• **Data section**:
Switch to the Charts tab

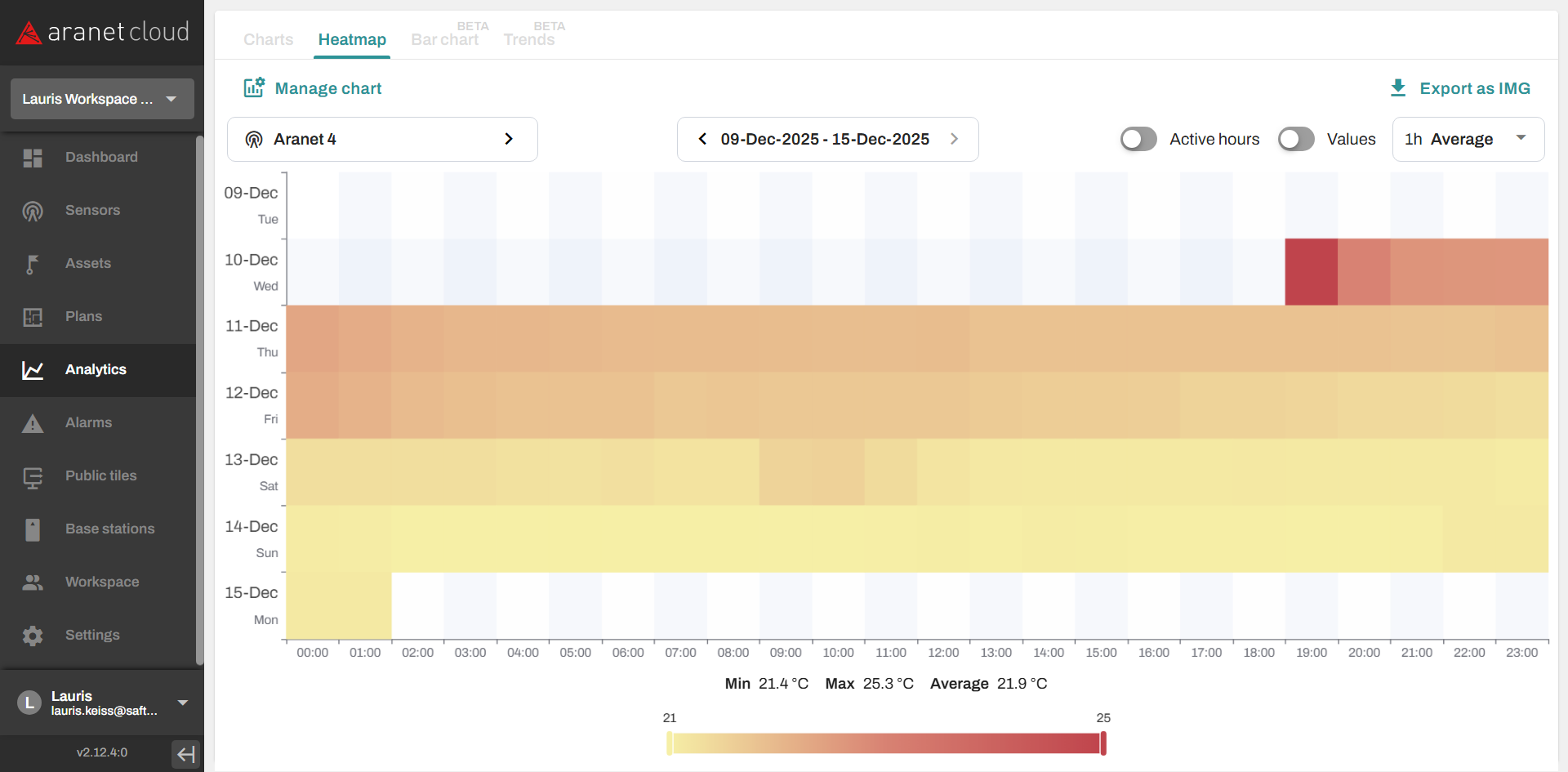(268, 39)
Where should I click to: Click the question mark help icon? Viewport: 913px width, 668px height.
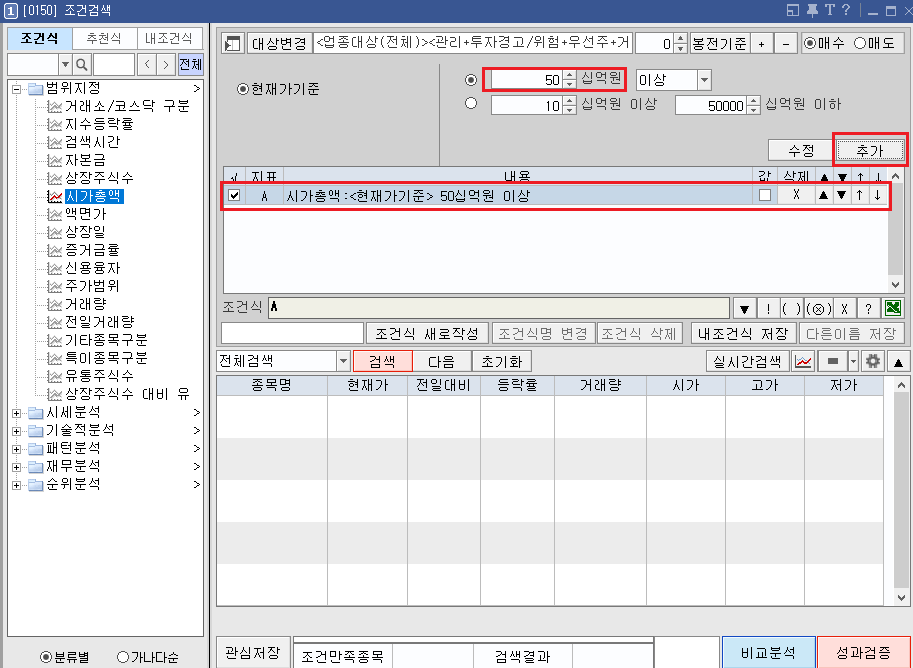(x=867, y=308)
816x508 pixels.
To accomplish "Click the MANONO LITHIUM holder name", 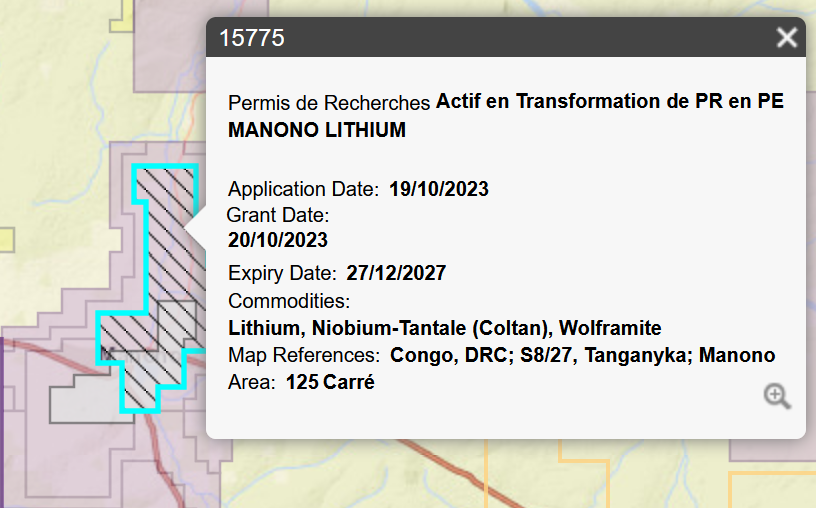I will pyautogui.click(x=317, y=130).
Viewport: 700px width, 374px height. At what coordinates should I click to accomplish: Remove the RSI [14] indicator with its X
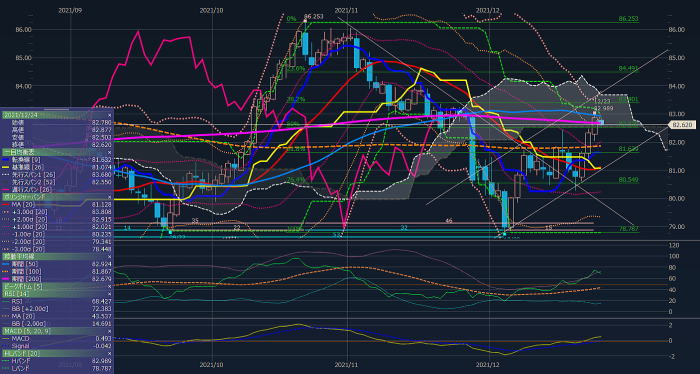click(x=109, y=294)
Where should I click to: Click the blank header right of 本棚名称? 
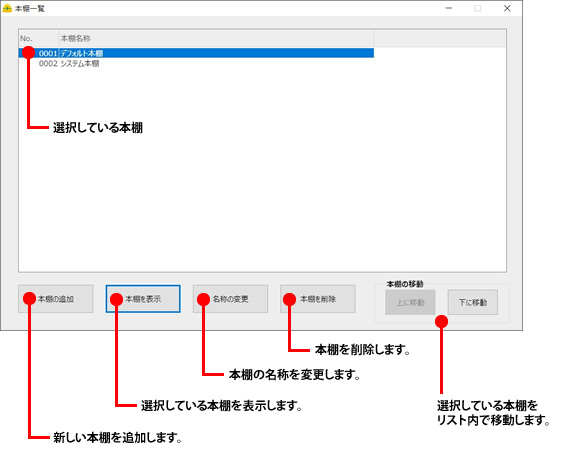click(440, 38)
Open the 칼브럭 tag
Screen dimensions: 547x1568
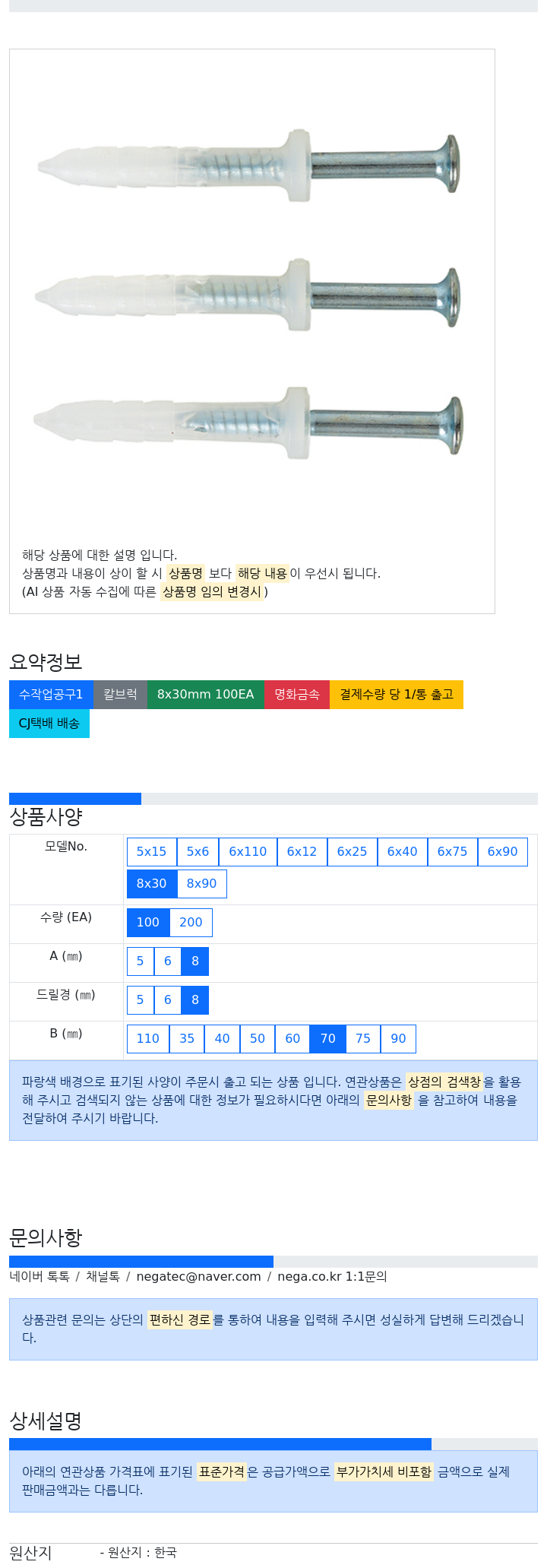(x=120, y=695)
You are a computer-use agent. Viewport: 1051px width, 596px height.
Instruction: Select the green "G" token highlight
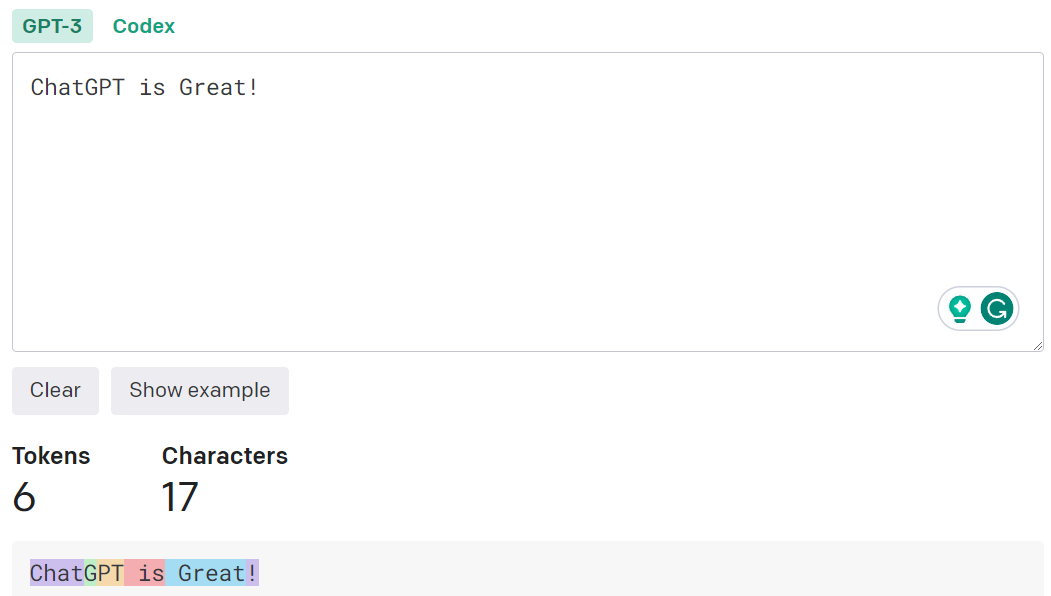tap(90, 573)
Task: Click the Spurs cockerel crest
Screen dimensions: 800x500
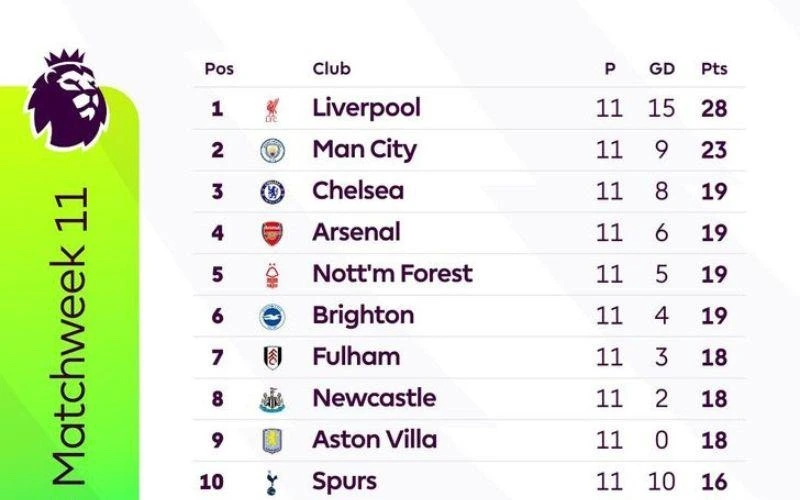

• **Aim of the task**:
Leave out each picture and extract the lines from the one containing "Open the 칼브럭 tag" through the end of the records above, inclusive, exactly as they stand.

• **Answer box**:
Open the 칼브럭 tag
Screen dimensions: 547x1568
(x=120, y=695)
You are a computer-use agent. Viewport: 1051px width, 596px height.
Instruction: Select the green "G" token highlight
tap(90, 573)
Task: Click the Spurs cockerel crest
Screen dimensions: 800x500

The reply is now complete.